Wiater geht davon aus, dass etwa ein Viertel der Bevölkerung Probleme mit der Zeitumstellung hat. Im Frühjahr sei sie für die meisten Menschen schlimmer als bei der Umstellung im Herbst. Denn sie verursache ein Schlafdefizit – uns wird eine Stunde genommen. Grundsätzlich spielten bei Ein- und Durchschlafstörungen aber viele psychische Faktoren eine Rolle. Habe man Schlafprobleme, verschlechtere sich auch die Stimmung. Stress und Schlaf hingen eng zusammen, sagt auch Roenneberg: „Wenn Sie viel Stress haben, brauchen Sie guten Schlaf, um diesen zu bewältigen. Wenn Sie den nicht kriegen, wird der Stress noch größer.“

Eine mögliche Lösung: flexiblere Arbeitszeiten

Einer Studie der Universität Erlangen-Nürnberg zufolge senkt die Uhrenumstellung auf die Sommerzeit vorübergehend sogar die Lebenszufriedenheit.
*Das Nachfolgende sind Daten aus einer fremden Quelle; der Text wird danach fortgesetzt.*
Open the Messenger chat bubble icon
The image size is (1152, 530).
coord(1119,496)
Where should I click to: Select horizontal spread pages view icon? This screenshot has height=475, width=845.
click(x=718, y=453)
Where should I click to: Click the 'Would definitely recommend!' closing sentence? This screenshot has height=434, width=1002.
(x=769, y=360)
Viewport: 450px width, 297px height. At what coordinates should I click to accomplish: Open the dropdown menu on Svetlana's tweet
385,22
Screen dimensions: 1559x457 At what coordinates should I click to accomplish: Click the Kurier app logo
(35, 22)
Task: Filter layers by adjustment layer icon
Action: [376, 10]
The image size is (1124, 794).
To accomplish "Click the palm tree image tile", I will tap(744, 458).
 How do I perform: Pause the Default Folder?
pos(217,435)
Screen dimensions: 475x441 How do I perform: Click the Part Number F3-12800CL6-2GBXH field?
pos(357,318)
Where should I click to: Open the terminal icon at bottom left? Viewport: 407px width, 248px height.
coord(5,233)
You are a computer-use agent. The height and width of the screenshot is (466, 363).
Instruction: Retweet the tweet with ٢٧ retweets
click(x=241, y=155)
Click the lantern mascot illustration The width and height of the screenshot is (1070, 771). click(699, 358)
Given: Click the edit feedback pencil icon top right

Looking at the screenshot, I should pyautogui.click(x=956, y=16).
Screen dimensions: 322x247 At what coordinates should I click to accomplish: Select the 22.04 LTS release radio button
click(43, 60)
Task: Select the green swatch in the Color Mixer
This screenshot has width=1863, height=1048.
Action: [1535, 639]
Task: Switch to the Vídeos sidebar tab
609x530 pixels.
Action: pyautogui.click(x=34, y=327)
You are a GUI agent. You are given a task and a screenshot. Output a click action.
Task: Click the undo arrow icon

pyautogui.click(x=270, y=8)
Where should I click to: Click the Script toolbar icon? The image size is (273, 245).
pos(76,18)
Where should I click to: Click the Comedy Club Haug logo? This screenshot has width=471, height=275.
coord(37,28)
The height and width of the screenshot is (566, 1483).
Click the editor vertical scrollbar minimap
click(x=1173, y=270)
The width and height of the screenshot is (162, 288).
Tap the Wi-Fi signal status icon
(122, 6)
Der Grund: Zusätzlich zum körperlichen Jetlag fühlten sich die Menschen in ihrer Souveränität im Umgang mit der Zeit beschnitten. In der zweiten Woche nach der Umstellung erreicht die Zufriedenheit demnach wieder ihr ursprüngliches Niveau. Die Zurückstellung im Herbst hat demnach dagegen keine messbaren Auswirkungen.

Helfen würden flexiblere Arbeitszeiten. Feste Zeiten zwischen neun und 17 Uhr seien heutzutage nur noch in den wenigsten Branchen nötig, sagt Roenneberg. Eine Änderung hier sei „viel wichtiger als dieser Schnellschuss, ganzjährig die Sommerzeit einzuführen“.